■ Requirements
Render these lines as a numbered list, omitting any blank lines.

[Word and element pointing records]
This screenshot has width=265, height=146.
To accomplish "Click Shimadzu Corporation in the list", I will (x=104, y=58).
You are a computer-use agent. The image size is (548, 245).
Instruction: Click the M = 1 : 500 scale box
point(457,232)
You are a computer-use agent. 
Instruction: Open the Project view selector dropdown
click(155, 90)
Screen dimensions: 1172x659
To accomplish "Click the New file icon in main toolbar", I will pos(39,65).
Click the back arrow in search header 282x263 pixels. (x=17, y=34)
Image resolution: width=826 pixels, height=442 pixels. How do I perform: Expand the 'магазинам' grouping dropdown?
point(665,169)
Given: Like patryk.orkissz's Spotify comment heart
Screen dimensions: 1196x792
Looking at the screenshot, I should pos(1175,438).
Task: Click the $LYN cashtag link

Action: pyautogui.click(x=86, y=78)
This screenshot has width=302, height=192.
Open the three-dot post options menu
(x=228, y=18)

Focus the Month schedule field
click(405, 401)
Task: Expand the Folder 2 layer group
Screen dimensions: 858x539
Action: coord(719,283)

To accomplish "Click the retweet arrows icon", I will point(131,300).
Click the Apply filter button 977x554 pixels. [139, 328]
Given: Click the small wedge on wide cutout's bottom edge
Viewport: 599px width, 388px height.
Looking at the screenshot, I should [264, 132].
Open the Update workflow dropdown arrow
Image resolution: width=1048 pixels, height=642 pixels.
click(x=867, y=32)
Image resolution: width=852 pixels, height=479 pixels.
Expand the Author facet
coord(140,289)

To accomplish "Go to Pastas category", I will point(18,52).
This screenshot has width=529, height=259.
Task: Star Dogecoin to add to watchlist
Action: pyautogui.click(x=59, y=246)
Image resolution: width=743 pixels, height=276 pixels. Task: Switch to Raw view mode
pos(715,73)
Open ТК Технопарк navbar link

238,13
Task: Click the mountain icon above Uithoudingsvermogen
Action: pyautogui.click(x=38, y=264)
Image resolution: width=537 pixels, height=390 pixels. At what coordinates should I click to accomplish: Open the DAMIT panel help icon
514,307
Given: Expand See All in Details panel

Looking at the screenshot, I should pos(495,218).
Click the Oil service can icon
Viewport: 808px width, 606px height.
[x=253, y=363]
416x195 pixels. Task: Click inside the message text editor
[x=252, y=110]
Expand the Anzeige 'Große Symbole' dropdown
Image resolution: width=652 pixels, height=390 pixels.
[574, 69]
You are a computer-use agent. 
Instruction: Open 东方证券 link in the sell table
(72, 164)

■ Exercise solution
1. This screenshot has width=265, height=146.
2. To accomplish "Click Shimadzu Corporation in the list", I will (x=104, y=58).
3. You are a computer-use agent. The image size is (548, 245).
4. Instruction: Click the M = 1 : 500 scale box
5. point(457,232)
6. You are a computer-use agent. 
7. Instruction: Open the Project view selector dropdown
8. click(155, 90)
9. Screen dimensions: 1172x659
10. To accomplish "Click the New file icon in main toolbar", I will pos(39,65).
11. Click the back arrow in search header 282x263 pixels. (x=17, y=34)
12. Image resolution: width=826 pixels, height=442 pixels. How do I perform: Expand the 'магазинам' grouping dropdown?
13. point(665,169)
14. Given: Like patryk.orkissz's Spotify comment heart
15. Screen dimensions: 1196x792
16. Looking at the screenshot, I should pos(1175,438).
17. Task: Click the $LYN cashtag link
18. Action: pyautogui.click(x=86, y=78)
19. This screenshot has width=302, height=192.
20. Open the three-dot post options menu
21. (x=228, y=18)
22. Focus the Month schedule field
23. click(405, 401)
24. Task: Expand the Folder 2 layer group
25. Screen dimensions: 858x539
26. Action: coord(719,283)
27. To accomplish "Click the retweet arrows icon", I will point(131,300).
28. Click the Apply filter button 977x554 pixels. [139, 328]
29. Given: Click the small wedge on wide cutout's bottom edge
30. Viewport: 599px width, 388px height.
31. Looking at the screenshot, I should [264, 132].
32. Open the Update workflow dropdown arrow
33. Image resolution: width=1048 pixels, height=642 pixels.
34. click(x=867, y=32)
35. Image resolution: width=852 pixels, height=479 pixels.
36. Expand the Author facet
37. coord(140,289)
38. To accomplish "Go to Pastas category", I will point(18,52).
39. This screenshot has width=529, height=259.
40. Task: Star Dogecoin to add to watchlist
41. Action: pyautogui.click(x=59, y=246)
42. Image resolution: width=743 pixels, height=276 pixels. Task: Switch to Raw view mode
43. pos(715,73)
44. Open ТК Технопарк navbar link
45. 238,13
46. Task: Click the mountain icon above Uithoudingsvermogen
47. Action: pyautogui.click(x=38, y=264)
48. Image resolution: width=537 pixels, height=390 pixels. At what coordinates should I click to accomplish: Open the DAMIT panel help icon
49. 514,307
50. Given: Expand See All in Details panel
51. Looking at the screenshot, I should pos(495,218).
52. Click the Oil service can icon
53. Viewport: 808px width, 606px height.
54. [x=253, y=363]
55. 416x195 pixels. Task: Click inside the message text editor
56. [x=252, y=110]
57. Expand the Anzeige 'Große Symbole' dropdown
58. Image resolution: width=652 pixels, height=390 pixels.
59. [574, 69]
60. You are a computer-use agent. 
61. Instruction: Open 东方证券 link in the sell table
62. (72, 164)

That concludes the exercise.